--- EXERCISE DATA ---

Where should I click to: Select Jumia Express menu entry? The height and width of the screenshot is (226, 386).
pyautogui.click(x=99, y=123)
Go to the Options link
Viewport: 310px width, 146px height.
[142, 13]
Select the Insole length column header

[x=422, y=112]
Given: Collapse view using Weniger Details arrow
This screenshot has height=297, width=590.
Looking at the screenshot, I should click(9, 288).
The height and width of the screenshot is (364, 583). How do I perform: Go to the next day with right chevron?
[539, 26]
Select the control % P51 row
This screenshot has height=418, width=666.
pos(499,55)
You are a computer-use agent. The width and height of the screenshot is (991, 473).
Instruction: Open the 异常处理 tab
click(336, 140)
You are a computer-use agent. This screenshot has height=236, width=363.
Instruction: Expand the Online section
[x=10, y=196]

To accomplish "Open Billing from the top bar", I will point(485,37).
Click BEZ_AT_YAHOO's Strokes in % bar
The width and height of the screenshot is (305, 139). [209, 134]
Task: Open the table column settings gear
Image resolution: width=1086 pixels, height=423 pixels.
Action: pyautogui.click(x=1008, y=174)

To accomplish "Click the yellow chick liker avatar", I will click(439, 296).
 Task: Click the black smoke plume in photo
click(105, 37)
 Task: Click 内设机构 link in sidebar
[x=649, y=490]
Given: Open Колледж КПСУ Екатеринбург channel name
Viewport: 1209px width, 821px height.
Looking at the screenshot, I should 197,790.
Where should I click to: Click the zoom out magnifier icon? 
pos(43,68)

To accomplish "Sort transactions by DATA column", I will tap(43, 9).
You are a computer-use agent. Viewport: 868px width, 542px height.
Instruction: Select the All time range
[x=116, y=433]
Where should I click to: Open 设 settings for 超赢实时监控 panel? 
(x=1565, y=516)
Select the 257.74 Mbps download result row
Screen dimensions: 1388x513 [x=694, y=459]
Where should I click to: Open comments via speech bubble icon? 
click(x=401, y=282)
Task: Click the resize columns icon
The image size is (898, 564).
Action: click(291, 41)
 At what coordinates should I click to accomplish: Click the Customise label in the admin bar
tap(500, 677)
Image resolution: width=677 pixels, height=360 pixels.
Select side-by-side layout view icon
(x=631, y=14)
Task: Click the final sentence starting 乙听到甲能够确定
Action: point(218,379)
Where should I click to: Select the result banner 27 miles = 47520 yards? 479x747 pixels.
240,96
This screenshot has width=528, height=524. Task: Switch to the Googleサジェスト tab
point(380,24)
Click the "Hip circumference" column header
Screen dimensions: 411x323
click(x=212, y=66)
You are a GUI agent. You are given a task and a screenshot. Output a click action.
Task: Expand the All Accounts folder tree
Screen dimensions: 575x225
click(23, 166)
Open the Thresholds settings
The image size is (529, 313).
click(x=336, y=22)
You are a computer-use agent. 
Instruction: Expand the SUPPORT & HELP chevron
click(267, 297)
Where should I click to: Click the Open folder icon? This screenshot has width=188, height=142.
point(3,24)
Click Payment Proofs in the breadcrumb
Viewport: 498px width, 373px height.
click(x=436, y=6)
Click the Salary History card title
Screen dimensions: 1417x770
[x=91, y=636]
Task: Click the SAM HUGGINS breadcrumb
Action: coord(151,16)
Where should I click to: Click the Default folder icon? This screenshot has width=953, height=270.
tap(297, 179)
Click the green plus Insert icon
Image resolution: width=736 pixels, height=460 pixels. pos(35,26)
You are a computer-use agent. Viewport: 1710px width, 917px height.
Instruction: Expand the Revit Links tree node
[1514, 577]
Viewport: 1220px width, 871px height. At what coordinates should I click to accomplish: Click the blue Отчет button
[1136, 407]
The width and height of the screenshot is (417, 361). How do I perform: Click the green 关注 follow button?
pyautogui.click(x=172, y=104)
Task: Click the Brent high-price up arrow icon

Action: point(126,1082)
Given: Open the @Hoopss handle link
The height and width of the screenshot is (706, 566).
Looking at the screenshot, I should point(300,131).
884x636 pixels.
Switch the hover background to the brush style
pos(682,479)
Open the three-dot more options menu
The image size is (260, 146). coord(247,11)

---

▶ _WHAT THE TASK ASKS_
Quote each line of the data above exactly as written.

▶ _YOUR SOLUTION_
Where should I click to: Select Jumia Express menu entry? The height and width of the screenshot is (226, 386).
pyautogui.click(x=99, y=123)
Go to the Options link
Viewport: 310px width, 146px height.
[142, 13]
Select the Insole length column header

[x=422, y=112]
Given: Collapse view using Weniger Details arrow
This screenshot has height=297, width=590.
Looking at the screenshot, I should click(9, 288).
The height and width of the screenshot is (364, 583). How do I perform: Go to the next day with right chevron?
[539, 26]
Select the control % P51 row
This screenshot has height=418, width=666.
pos(499,55)
You are a computer-use agent. The width and height of the screenshot is (991, 473).
Instruction: Open the 异常处理 tab
click(336, 140)
You are a computer-use agent. This screenshot has height=236, width=363.
Instruction: Expand the Online section
[x=10, y=196]

To accomplish "Open Billing from the top bar", I will point(485,37).
Click BEZ_AT_YAHOO's Strokes in % bar
The width and height of the screenshot is (305, 139). [209, 134]
Task: Open the table column settings gear
Image resolution: width=1086 pixels, height=423 pixels.
Action: pyautogui.click(x=1008, y=174)

To accomplish "Click the yellow chick liker avatar", I will click(439, 296).
 Task: Click the black smoke plume in photo
click(105, 37)
 Task: Click 内设机构 link in sidebar
[x=649, y=490]
Given: Open Колледж КПСУ Екатеринбург channel name
Viewport: 1209px width, 821px height.
Looking at the screenshot, I should 197,790.
Where should I click to: Click the zoom out magnifier icon? 
pos(43,68)

To accomplish "Sort transactions by DATA column", I will tap(43, 9).
You are a computer-use agent. Viewport: 868px width, 542px height.
Instruction: Select the All time range
[x=116, y=433]
Where should I click to: Open 设 settings for 超赢实时监控 panel? 
(x=1565, y=516)
Select the 257.74 Mbps download result row
Screen dimensions: 1388x513 [x=694, y=459]
Where should I click to: Open comments via speech bubble icon? 
click(x=401, y=282)
Task: Click the resize columns icon
The image size is (898, 564).
Action: click(291, 41)
 At what coordinates should I click to accomplish: Click the Customise label in the admin bar
tap(500, 677)
Image resolution: width=677 pixels, height=360 pixels.
Select side-by-side layout view icon
(x=631, y=14)
Task: Click the final sentence starting 乙听到甲能够确定
Action: point(218,379)
Where should I click to: Select the result banner 27 miles = 47520 yards? 479x747 pixels.
240,96
This screenshot has width=528, height=524. Task: Switch to the Googleサジェスト tab
point(380,24)
Click the "Hip circumference" column header
Screen dimensions: 411x323
click(x=212, y=66)
You are a GUI agent. You are given a task and a screenshot. Output a click action.
Task: Expand the All Accounts folder tree
Screen dimensions: 575x225
click(23, 166)
Open the Thresholds settings
The image size is (529, 313).
click(x=336, y=22)
You are a computer-use agent. 
Instruction: Expand the SUPPORT & HELP chevron
click(267, 297)
Where should I click to: Click the Open folder icon? This screenshot has width=188, height=142.
point(3,24)
Click Payment Proofs in the breadcrumb
Viewport: 498px width, 373px height.
click(x=436, y=6)
Click the Salary History card title
Screen dimensions: 1417x770
[x=91, y=636]
Task: Click the SAM HUGGINS breadcrumb
Action: coord(151,16)
Where should I click to: Click the Default folder icon? This screenshot has width=953, height=270.
tap(297, 179)
Click the green plus Insert icon
Image resolution: width=736 pixels, height=460 pixels. pos(35,26)
You are a computer-use agent. Viewport: 1710px width, 917px height.
Instruction: Expand the Revit Links tree node
[1514, 577]
Viewport: 1220px width, 871px height. At what coordinates should I click to accomplish: Click the blue Отчет button
[1136, 407]
The width and height of the screenshot is (417, 361). How do I perform: Click the green 关注 follow button?
pyautogui.click(x=172, y=104)
Task: Click the Brent high-price up arrow icon

Action: point(126,1082)
Given: Open the @Hoopss handle link
The height and width of the screenshot is (706, 566).
Looking at the screenshot, I should point(300,131).
884x636 pixels.
Switch the hover background to the brush style
pos(682,479)
Open the three-dot more options menu
The image size is (260, 146). coord(247,11)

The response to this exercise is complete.